Financial services firm Mesirow has raised more than $1 billion for a fund to invest in apartment buildings in major markets, real estate it seeks to buy for less than it would cost to build today.
The Chicago-based firm said it closed the Mesirow Financial Real Estate Value Fund V after securing $1.245 billion in investor commitments it plans to invest in multifamily properties in the top 25 to 30 U.S. markets. That’s a 66% increase in commitments over Fund IV, according to the company.
The fund closed amid concerns about the economy, including continued higher borrowing costs and more recent worries about the effects of President Donald Trump’s economic policies. Mesirow joins other firms — such as Brookfield Asset Management, which recently closed a $6 billion real estate fund — in raising money after two years of sluggish property sales because of high interest rates.
“With Fund V, we remain focused on multifamily assets in select major U.S. metropolitan markets, building on a platform with more than $8.5 billion in assets under management," said Alasdair Cripps, CEO and chief investment officer of Mesirow Institutional Real Estate Direct, in a statement announcing the closing of the fund.
He added that "we are especially grateful that new and existing investors have entrusted us with their capital amid ongoing market uncertainty” at a time when the firm is expanding a platform it described as employing "value-added, risk-balanced multifamily real estate strategies.”
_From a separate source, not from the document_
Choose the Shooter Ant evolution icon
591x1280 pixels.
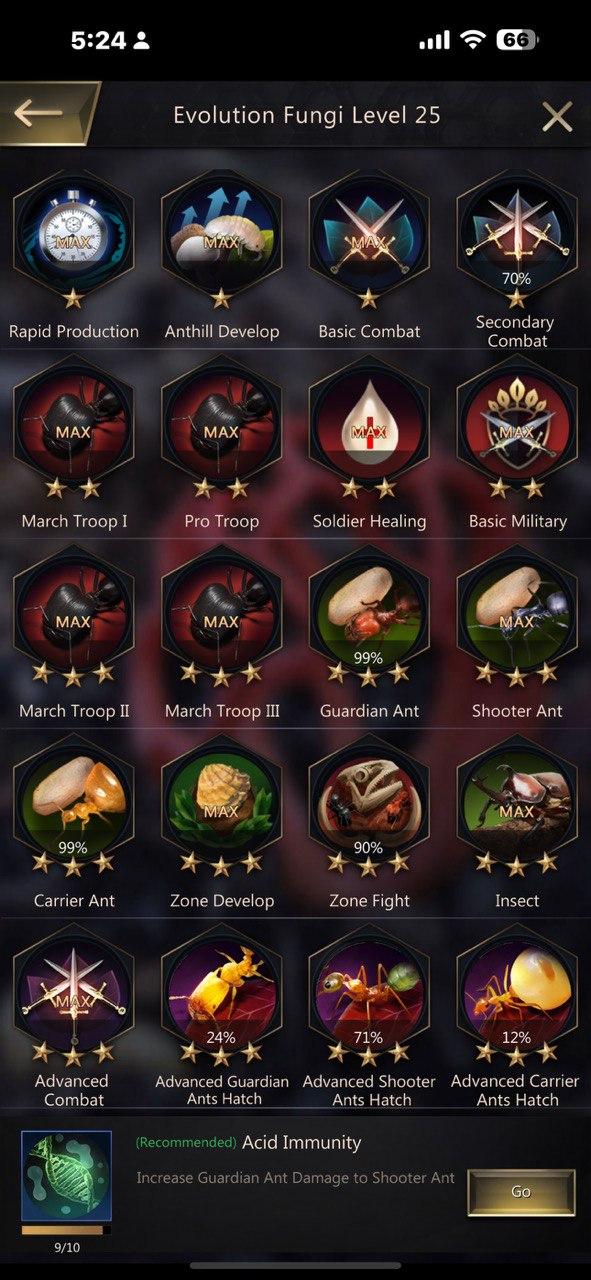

Mesirow said it likes the long-term outlook for investing in apartments, including continued high demand from renters.
The statement did not identify specific markets to be targeted, but Mesirow’s recent acquisitions have included a 410-unit complex near San Diego, a 276-unit complex in Denver and a 412-unit complex near Washington, D.C.
“Our investment discipline is both proven and cycle-tested,” Cripps said in the statement. “Fund V will continue our focus on repositioning underperforming Class A multifamily assets, acquired at discounts to replacement cost, in high-growth markets where barriers to entry reduce the risk of oversupply. This strategic approach has underpinned our track record of success and remains central to our value creation model.”
Mesirow is headquartered in a 45-story tower at 353 N. Clark St. in Chicago, which the firm helped develop but no longer owns. The company early this year extended its lease there through 2036 but reduced its space to about 110,000 square feet from about 165,000 square feet previously.